Bref, on est loin des débats enflammés qu’il peut être donné de voir sur les plateaux français. Si cette discussion suscite autant de critiques, est-ce à dire que les Québécois ont l’épiderme trop sensible pour débattre ? L’essayiste et chroniqueur Normand Baillargeon s’en inquiète, lui qui a fait de la liberté universitaire son cheval de bataille.

« Je serais le premier à m’offusquer si on engageait dans une université un professeur d’université qui croit que la Terre est plate, alors que la discipline tranche en faveur de ça depuis Ératosthène dans l’Antiquité. Mais est-ce qu’on peut débattre de concepts modernes [comme la masculinité toxique, la culture du viol ou le racisme systémique] ? Oui, surtout que quand on se renseigne, on se rend compte que sur certains points, il y a des désaccords dans la littérature », raisonne Normand Baillargeon, qui n’a pas vu cependant la vidéo de Guy Nantel.

Polémiste

 

Quant à l’humoriste vedette, il n’a pas souhaité répondre aux questions du Devoir sur la polémique. Sur les réseaux sociaux, on l’accuse non seulement de jouer avec le sens des mots, mais également de manquer de sensibilité envers les victimes d’agressions sexuelles et d’avoir coupé la parole à ses interlocutrices.

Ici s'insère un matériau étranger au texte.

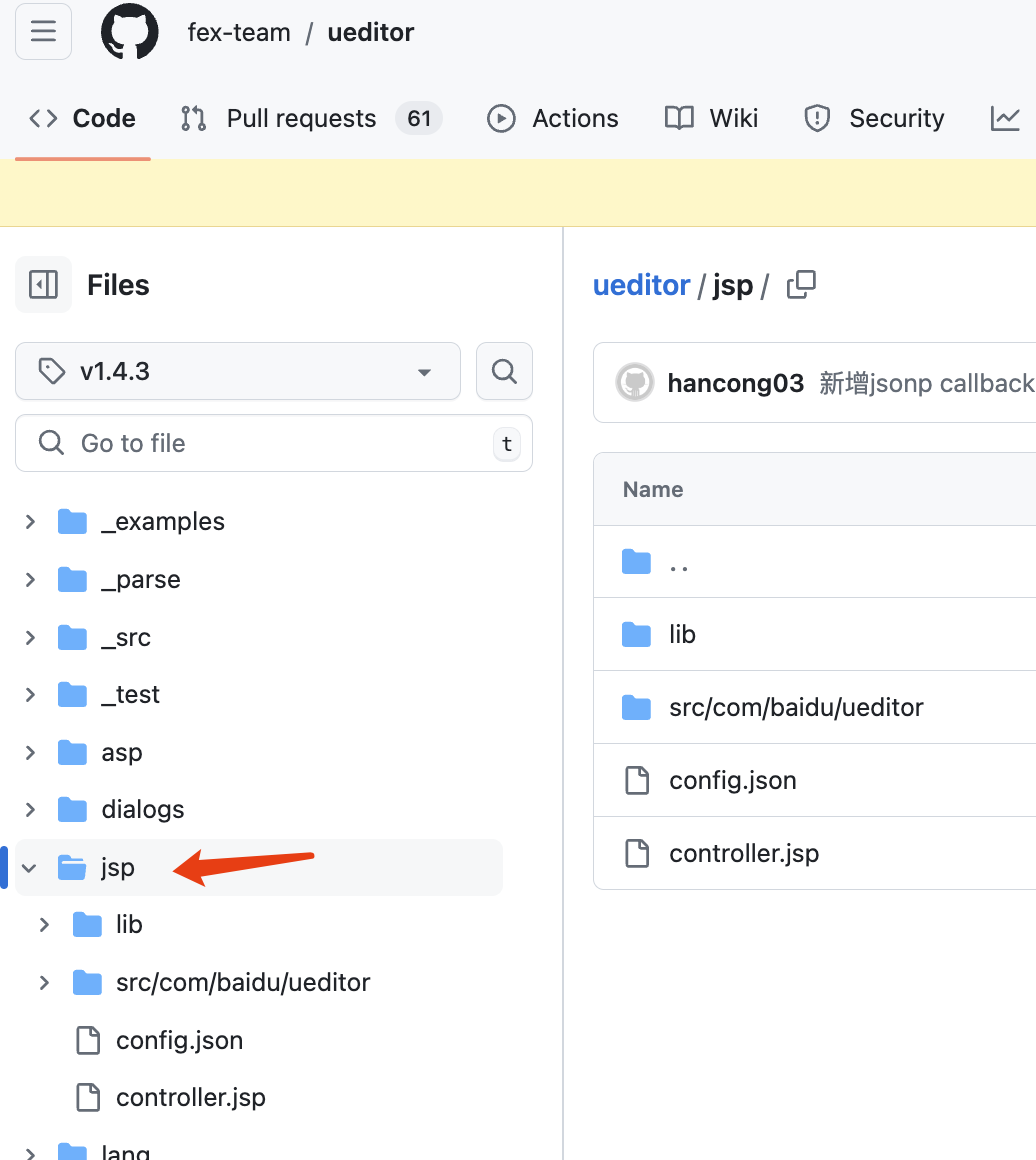The width and height of the screenshot is (1036, 1160).
Task: Open the fex-team owner link
Action: pyautogui.click(x=239, y=32)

Ses détracteurs n’ont pas manqué de rappeler que Guy Nantel avait fait une blague dans son spectacle Nos droits et libertés au sujet d’Alice Paquet, cette jeune femme de Québec qui clame avoir été violée par l’ex-député libéral Gerry Sklavounos, contre lequel aucune accusation criminelle n’a toutefois été portée.

Habitué à la controverse, l’humoriste de 53 ans a entrepris de débattre sur différents sujets avec des personnalités qui ne pensent pas comme lui pour faire la promotion du Livre offensant, un pamphlet contre le politiquement correct et la culture du bannissement.

Jusqu’ici, il a participé à des échanges sur la liberté d’expression, les questions LGBTQ+ et le journalisme, mais la vidéo sur le féminisme est de loin celle qui a généré le plus de réactions.